[Opening Data to examine section]

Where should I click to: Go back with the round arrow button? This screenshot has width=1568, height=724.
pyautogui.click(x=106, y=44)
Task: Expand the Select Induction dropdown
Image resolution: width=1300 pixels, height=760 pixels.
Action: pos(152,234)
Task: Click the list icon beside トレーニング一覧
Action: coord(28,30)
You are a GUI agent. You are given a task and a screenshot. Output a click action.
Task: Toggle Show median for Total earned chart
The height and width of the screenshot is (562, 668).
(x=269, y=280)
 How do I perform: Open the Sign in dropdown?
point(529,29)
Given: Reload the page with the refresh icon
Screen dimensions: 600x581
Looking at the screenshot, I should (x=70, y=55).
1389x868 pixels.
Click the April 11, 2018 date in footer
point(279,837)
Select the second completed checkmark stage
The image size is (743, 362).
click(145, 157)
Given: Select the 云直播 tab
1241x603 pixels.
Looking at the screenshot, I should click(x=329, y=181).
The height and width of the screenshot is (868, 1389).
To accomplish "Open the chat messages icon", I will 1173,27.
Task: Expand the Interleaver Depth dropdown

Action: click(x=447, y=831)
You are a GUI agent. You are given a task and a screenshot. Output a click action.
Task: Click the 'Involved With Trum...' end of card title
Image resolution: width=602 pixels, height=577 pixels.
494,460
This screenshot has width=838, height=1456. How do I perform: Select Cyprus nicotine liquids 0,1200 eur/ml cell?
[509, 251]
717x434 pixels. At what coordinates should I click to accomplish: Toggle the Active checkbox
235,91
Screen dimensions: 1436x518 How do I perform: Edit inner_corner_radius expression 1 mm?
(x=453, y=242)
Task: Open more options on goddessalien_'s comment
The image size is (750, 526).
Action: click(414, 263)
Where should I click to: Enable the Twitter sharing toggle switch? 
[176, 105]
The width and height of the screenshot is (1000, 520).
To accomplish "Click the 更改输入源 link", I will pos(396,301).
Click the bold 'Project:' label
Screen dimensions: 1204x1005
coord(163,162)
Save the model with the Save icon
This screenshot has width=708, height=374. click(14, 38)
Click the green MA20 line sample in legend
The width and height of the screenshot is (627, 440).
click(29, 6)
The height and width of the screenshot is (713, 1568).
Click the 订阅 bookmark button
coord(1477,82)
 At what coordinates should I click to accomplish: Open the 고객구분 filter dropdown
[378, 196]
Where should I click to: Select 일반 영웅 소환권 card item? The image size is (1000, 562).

[Closing Data to examine section]

> **Task item**
Each record, exactly as written, is to be printed again.

> **Solution for this exercise**
Where should I click to: Go back with the round arrow button? This screenshot has width=1568, height=724.
pyautogui.click(x=106, y=44)
Task: Expand the Select Induction dropdown
Image resolution: width=1300 pixels, height=760 pixels.
Action: pos(152,234)
Task: Click the list icon beside トレーニング一覧
Action: coord(28,30)
You are a GUI agent. You are given a task and a screenshot. Output a click action.
Task: Toggle Show median for Total earned chart
The height and width of the screenshot is (562, 668).
(x=269, y=280)
 How do I perform: Open the Sign in dropdown?
point(529,29)
Given: Reload the page with the refresh icon
Screen dimensions: 600x581
Looking at the screenshot, I should (x=70, y=55).
1389x868 pixels.
Click the April 11, 2018 date in footer
point(279,837)
Select the second completed checkmark stage
The image size is (743, 362).
click(145, 157)
Given: Select the 云直播 tab
1241x603 pixels.
Looking at the screenshot, I should click(x=329, y=181).
The height and width of the screenshot is (868, 1389).
To accomplish "Open the chat messages icon", I will 1173,27.
Task: Expand the Interleaver Depth dropdown

Action: click(x=447, y=831)
You are a GUI agent. You are given a task and a screenshot. Output a click action.
Task: Click the 'Involved With Trum...' end of card title
Image resolution: width=602 pixels, height=577 pixels.
494,460
This screenshot has width=838, height=1456. How do I perform: Select Cyprus nicotine liquids 0,1200 eur/ml cell?
[509, 251]
717x434 pixels. At what coordinates should I click to accomplish: Toggle the Active checkbox
235,91
Screen dimensions: 1436x518 How do I perform: Edit inner_corner_radius expression 1 mm?
(x=453, y=242)
Task: Open more options on goddessalien_'s comment
The image size is (750, 526).
Action: click(414, 263)
Where should I click to: Enable the Twitter sharing toggle switch? 
[176, 105]
The width and height of the screenshot is (1000, 520).
To accomplish "Click the 更改输入源 link", I will pos(396,301).
Click the bold 'Project:' label
Screen dimensions: 1204x1005
coord(163,162)
Save the model with the Save icon
This screenshot has width=708, height=374. click(14, 38)
Click the green MA20 line sample in legend
The width and height of the screenshot is (627, 440).
click(29, 6)
The height and width of the screenshot is (713, 1568).
Click the 订阅 bookmark button
coord(1477,82)
 At what coordinates should I click to accomplish: Open the 고객구분 filter dropdown
[378, 196]
Where should I click to: Select 일반 영웅 소환권 card item? The image size is (1000, 562).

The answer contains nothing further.